Percentage of Participants With Treatment Satisfaction Survey Day 90 (Final visit) The treatment satisfaction survey was a 5 point single question survey that was administered by the site staff to the participant/participant's caregiver. Participants were asked to rate their response to treatment satisfaction as: very dissatisfied, somewhat dissatisfied, neither satisfied nor dissatisfied, somewhat satisfied, and very satisfied. Data is presented as percentage of participants with treatment satisfaction at Day 90. Percentages within a measure may not sum to 100.0 due to rounding.
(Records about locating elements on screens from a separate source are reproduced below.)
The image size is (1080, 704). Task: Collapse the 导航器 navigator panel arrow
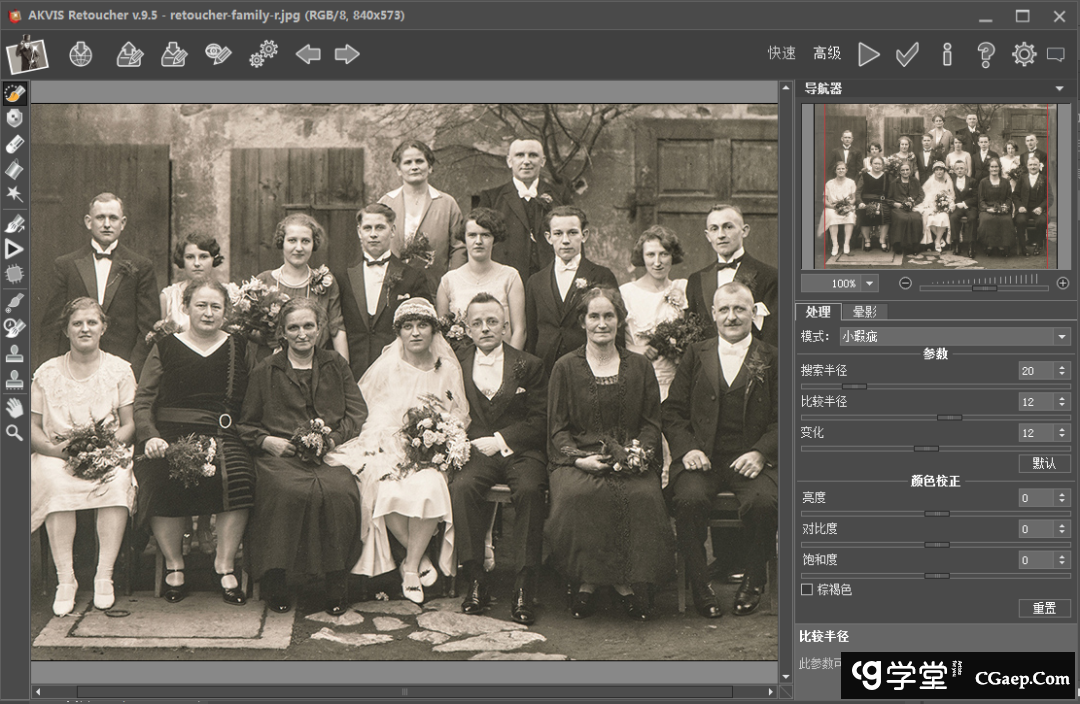(x=1059, y=89)
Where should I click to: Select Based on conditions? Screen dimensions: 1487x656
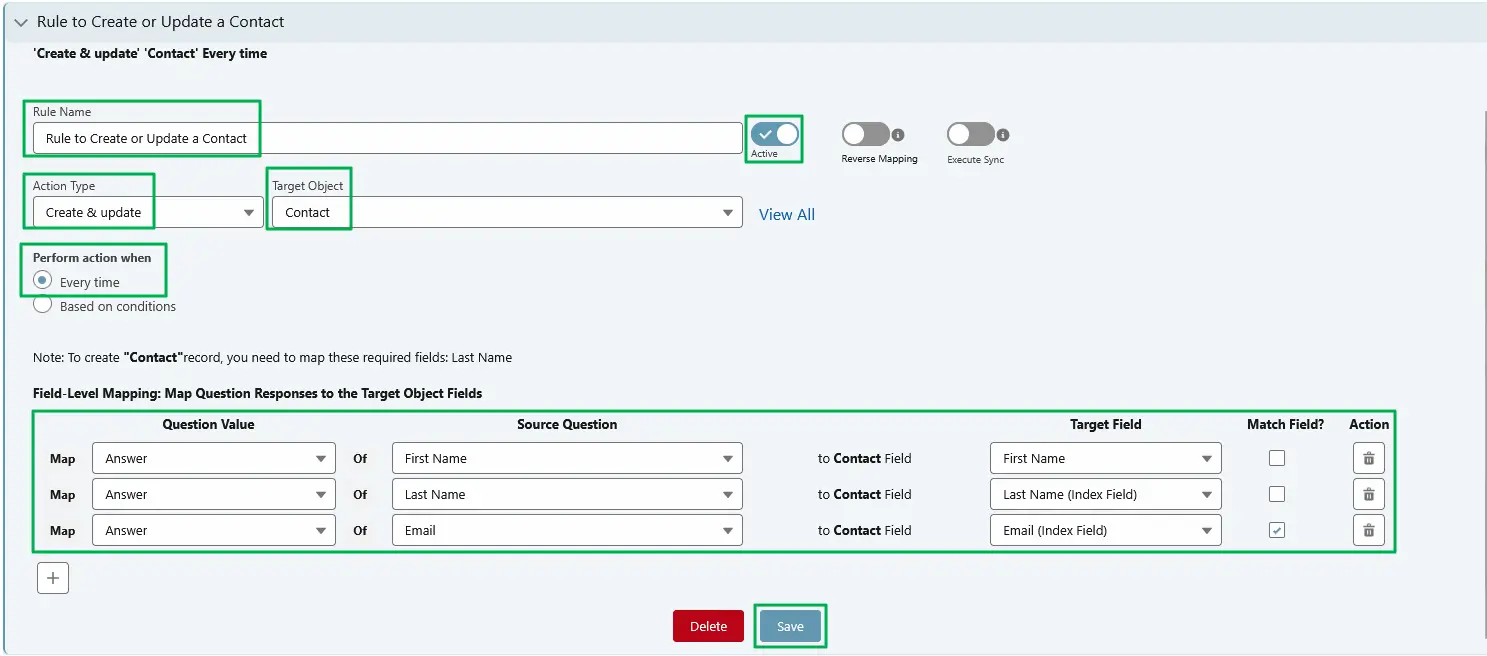pos(41,304)
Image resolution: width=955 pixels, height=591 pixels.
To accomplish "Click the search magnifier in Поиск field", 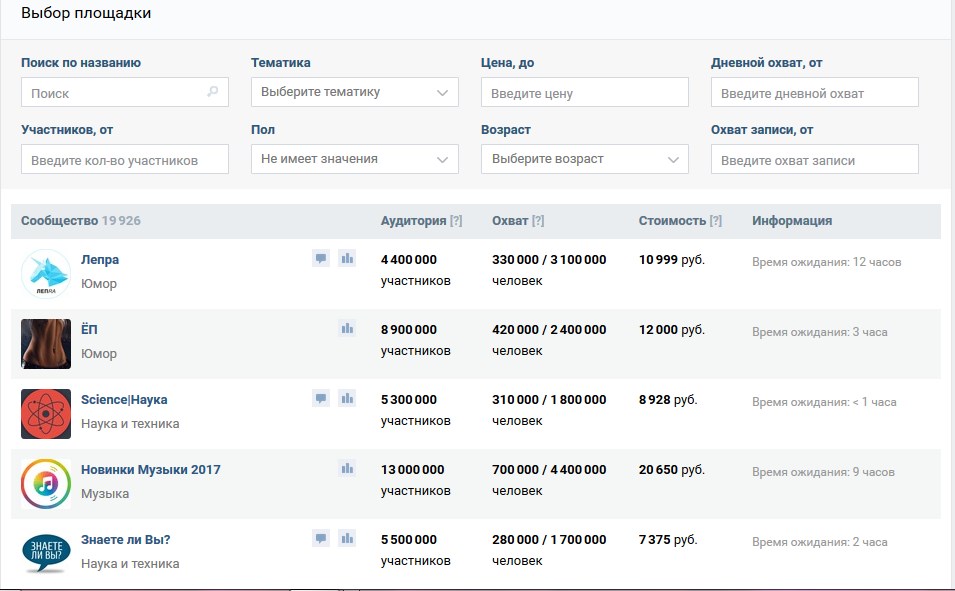I will click(213, 92).
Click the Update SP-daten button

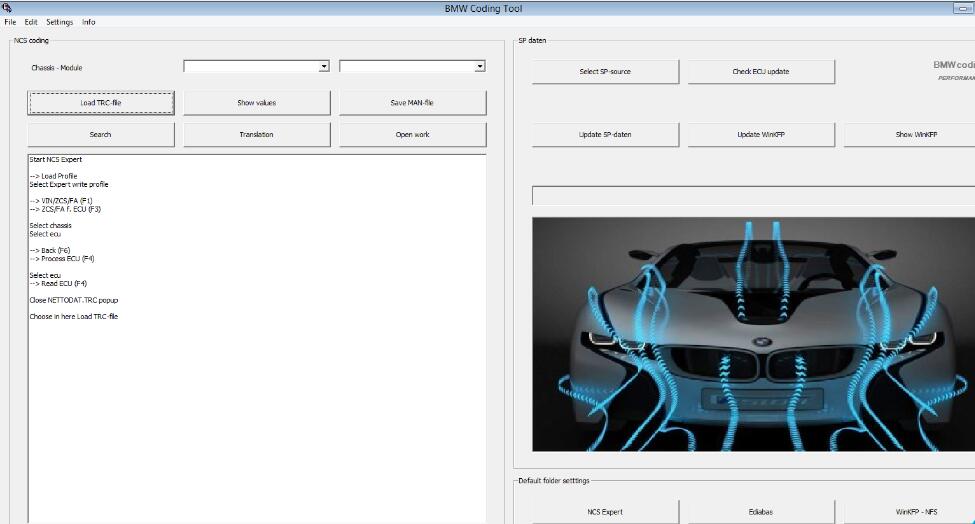tap(605, 135)
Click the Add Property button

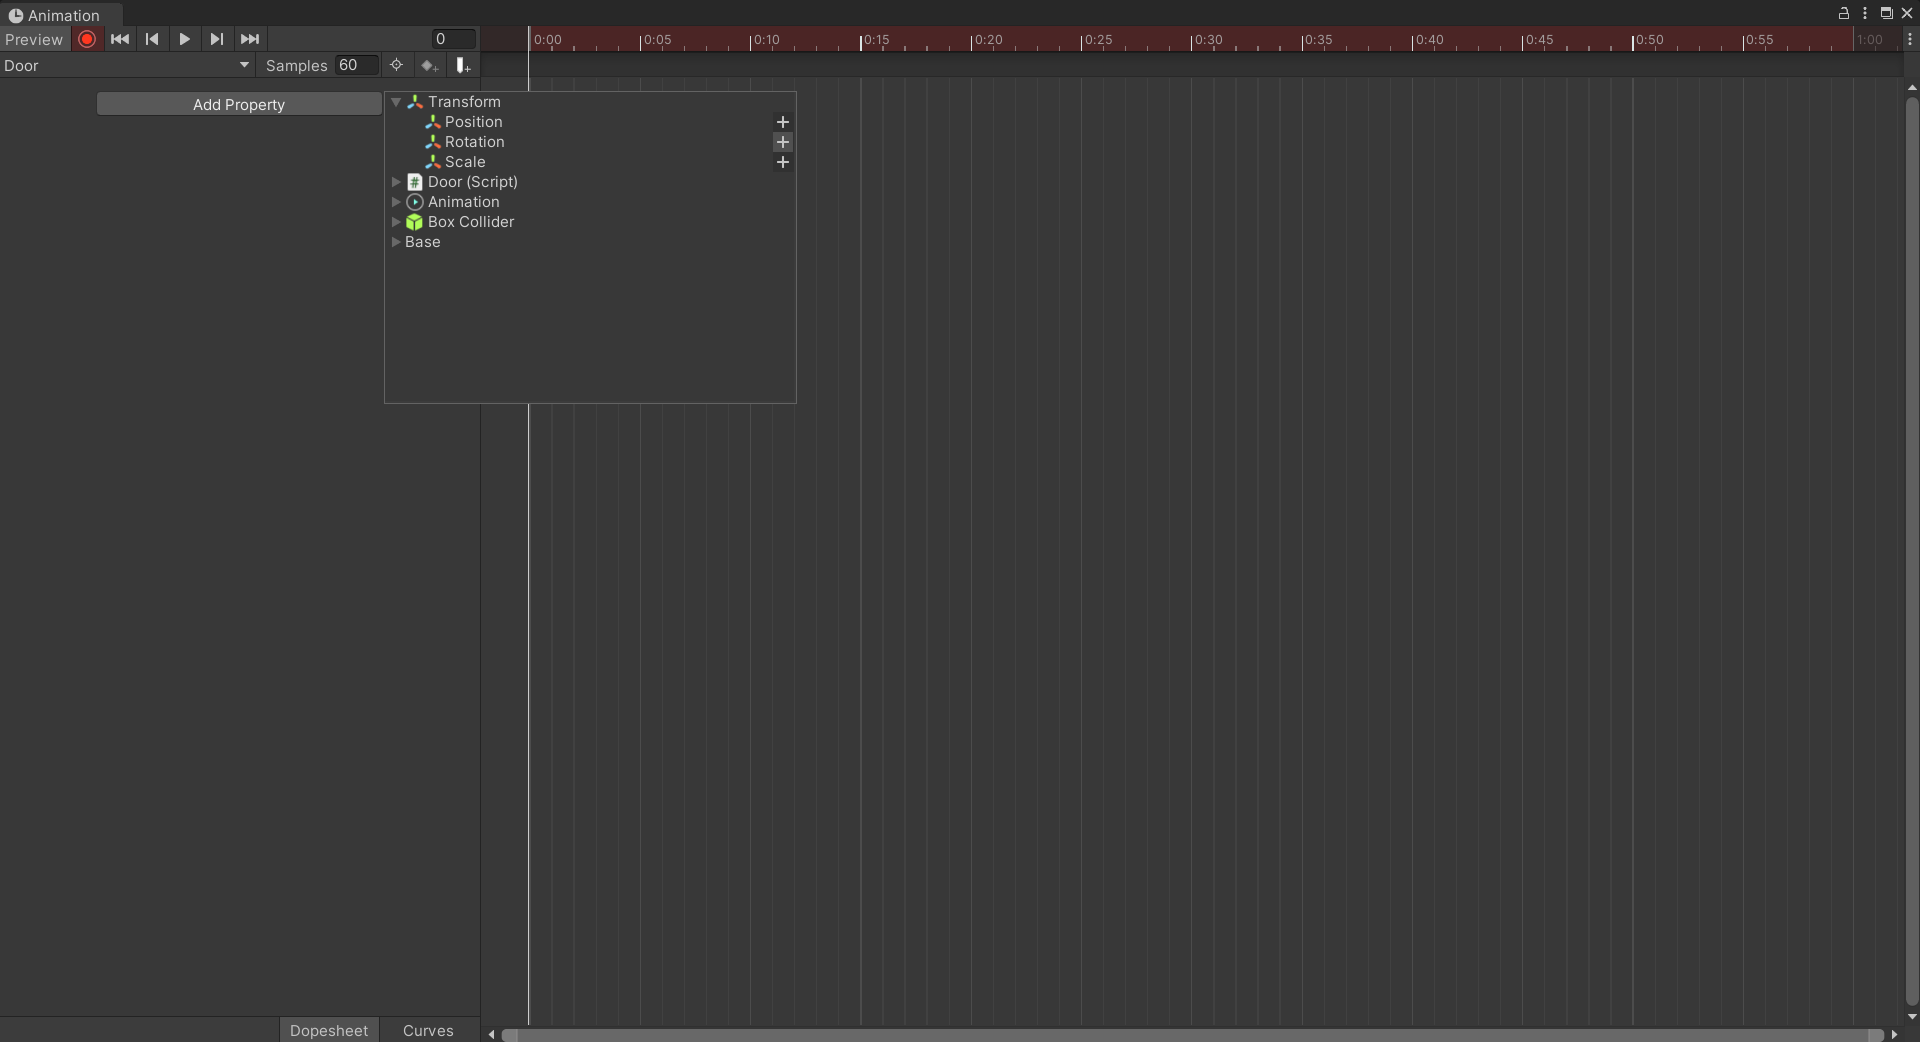pos(239,104)
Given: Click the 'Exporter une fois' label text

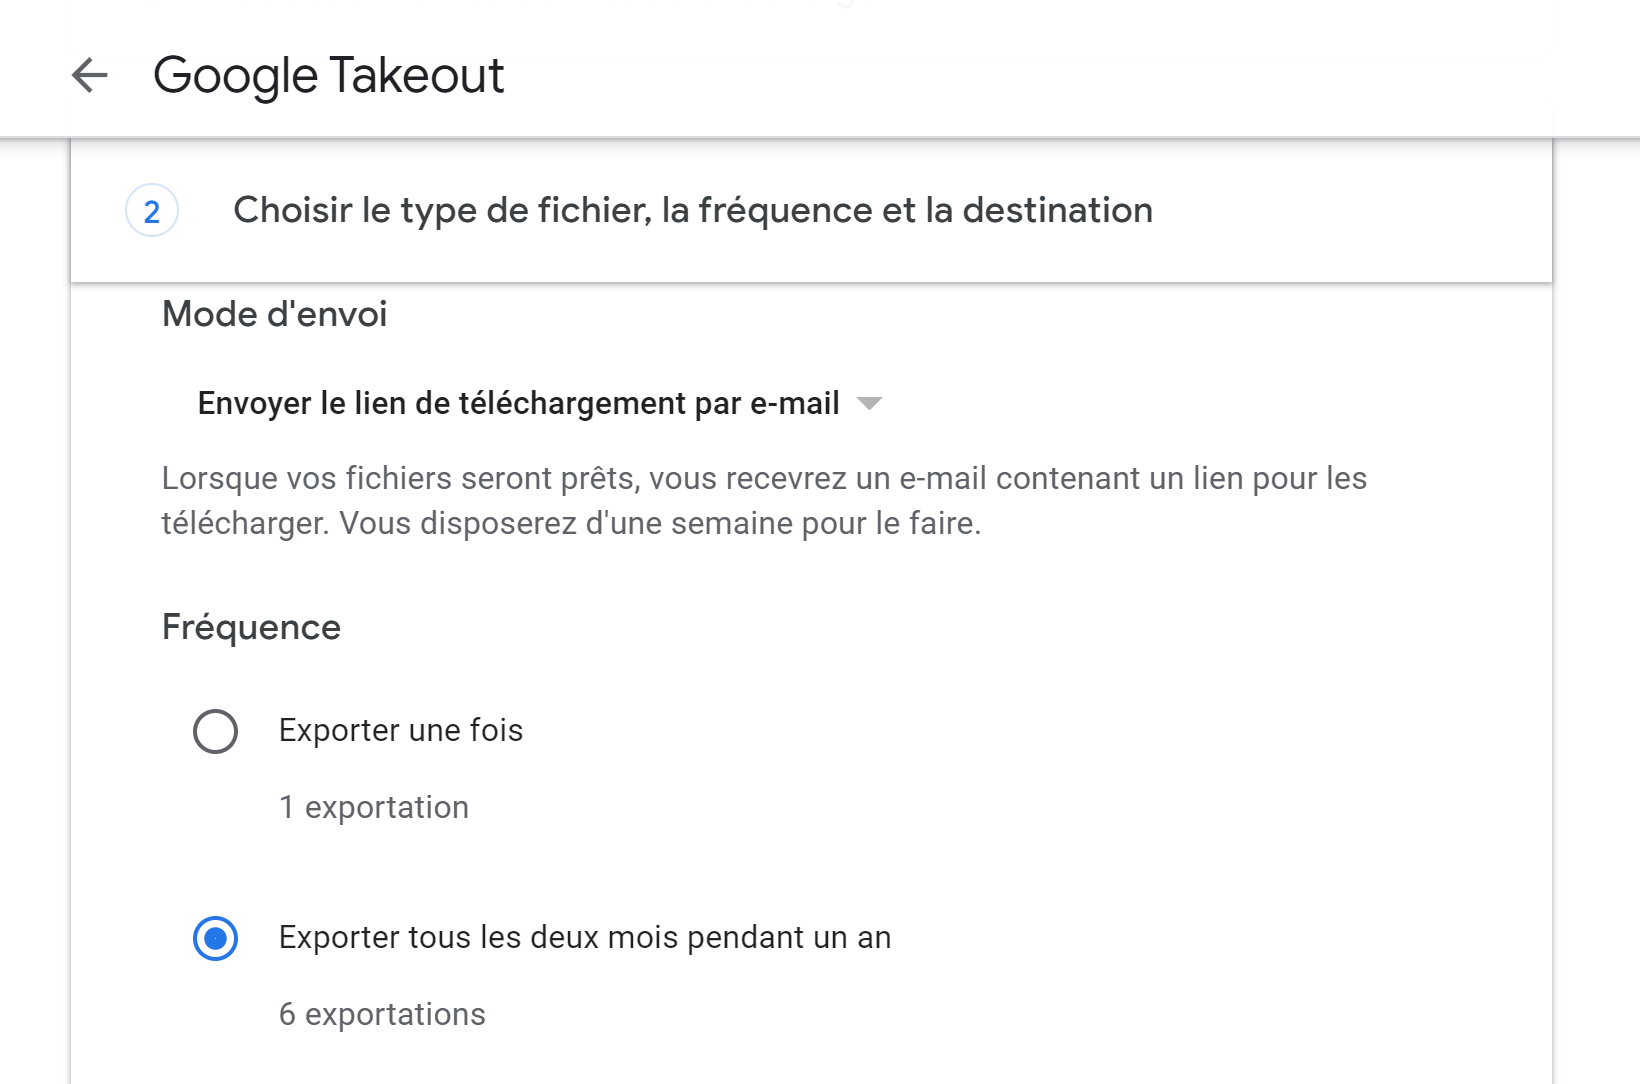Looking at the screenshot, I should pyautogui.click(x=400, y=731).
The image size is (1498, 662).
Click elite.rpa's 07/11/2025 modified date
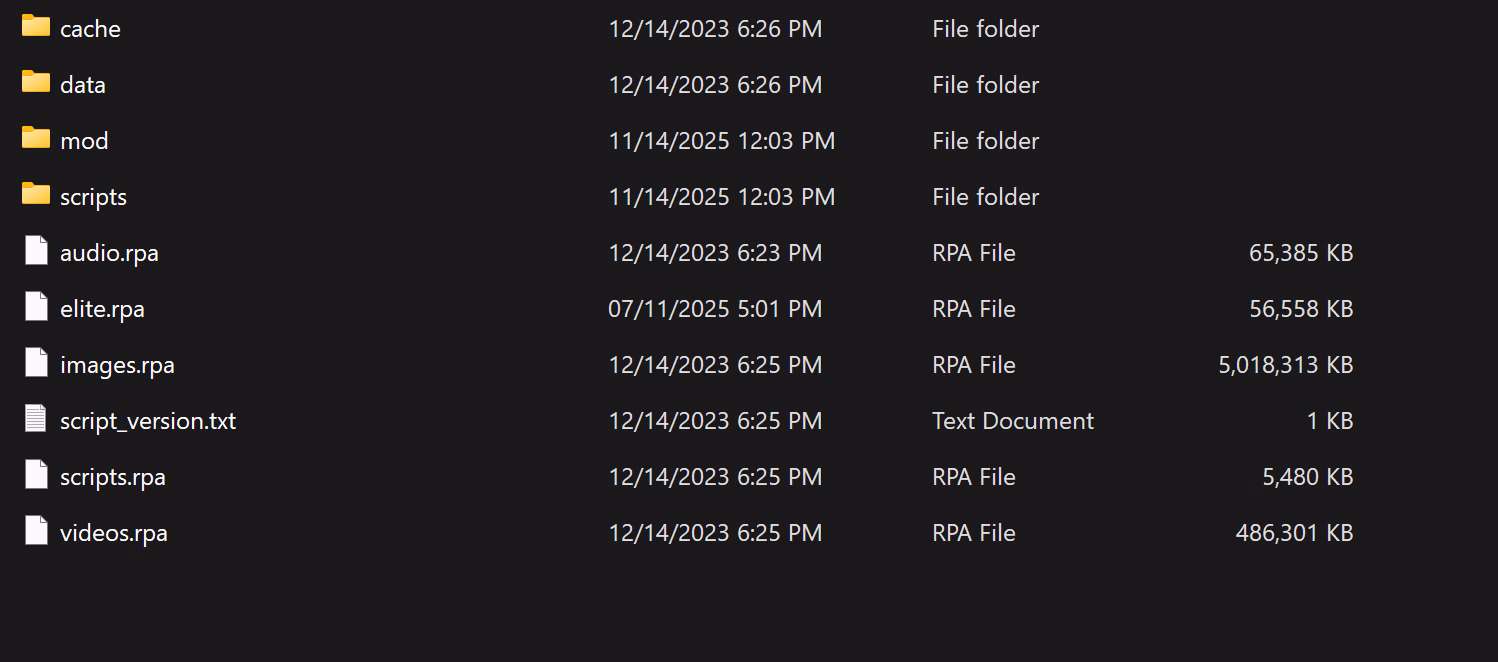715,309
Percentages use the count of participants with non-missing data as the denominator.
Number of Participants With Adverse Events (AEs) and Serious Adverse Events (SAEs) From signing of informed consent up to 30 days after receiving the last dose of study drug or up to approximately 120 days AEs (defined as any untoward medical occurrence in a clinical investigation participant, temporally associated with the use of a medicinal product, whether or not considered related to the medicinal product) and SAEs (defined as any untoward medical occurrence that at any dose resulted in death, was life-threatening \[ie, the participant was at immediate risk of death from the AE as it occurred; this did not include an event that, had it occurred in a more severe form or was allowed to continue, might have caused death\], required inpatient hospitalization or prolongation of existing hospitalization, resulted in persistent or significant disability/incapacity, or was as a congenital anomaly/birth defect (in the child of a participant who was exposed to the study drug) were assessed during the study.